For and on behalf of the board of directors of

Yuexiu Transport Infrastructure Limited

Li Feng

Chairman

− 5 −

APPENDIX I

EXPLANATORY STATEMENT

This Appendix contains the particulars that are required by the Listing Rules to be included in an explanatory statement to enable the Shareholders to make an informed view on whether to vote for or against the resolutions to be proposed at the 2021 AGM in relation to the Buy-back Mandate.

SHARES OF THE COMPANY

As at 12 April 2021, being the latest practicable date for determining such figures ("Latest Practicable Date"), the issued share capital of the Company comprised 1,673,162,295 Shares. In the event that the ordinary resolution approving the Buy-back Mandate is passed and on the basis that no further Shares are issued prior to the date of the 2021 AGM, the Directors will be authorised under the Buy-back Mandate to buy back a maximum of 167,316,229 Shares during the period from the passing of the Buy-back Mandate Resolution until the conclusion of the next annual general meeting of the Company in 2022 or the expiration of the period within which the next annual general meeting of the Company is required by the Bye-Laws of the Company or any applicable laws to be held or the revocation or variation of the Buy-back Mandate by ordinary resolution of the Shareholders in general meeting, whichever shall occur first.

REASONS FOR BUY-BACKS

Whilst the Directors do not presently intend to buy back any Shares, they believe that it is in the best interests of the Company and the Shareholders to have the flexibility afforded by the proposed Buy-back Mandate. Such buy-backs may, depending on market conditions and funding arrangements at the time, lead to an enhancement of the net value of the Company and its assets and/or its earnings per share and will only be made when the Directors believe that such buy-backs will benefit the Company and the Shareholders.

◆ Data extract ◆
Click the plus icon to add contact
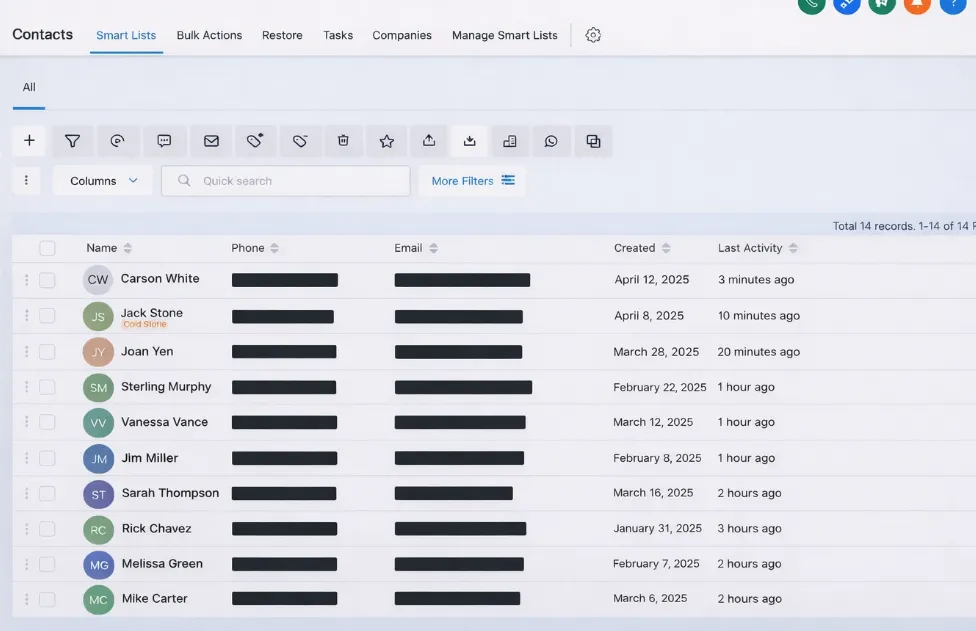 29,141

◆ Required tasks ◆
[1] In the share buy-back statement, rewrite the part that opens with the words containing "Yuexiu Transport Infrastructure" and closes with "the Buy-back Mandate.", changing "Shareholders" to "Members".
[2] According to the share buy-back statement, how many Shares made up the Company's issued share capital as at 12 April 2021?

◆ Answers provided ◆
[1]
Yuexiu Transport Infrastructure Limited

Li Feng

Chairman

− 5 −

APPENDIX I

EXPLANATORY STATEMENT

This Appendix contains the particulars that are required by the Listing Rules to be included in an explanatory statement to enable the Members to make an informed view on whether to vote for or against the resolutions to be proposed at the 2021 AGM in relation to the Buy-back Mandate.

[2] 1,673,162,295 Shares.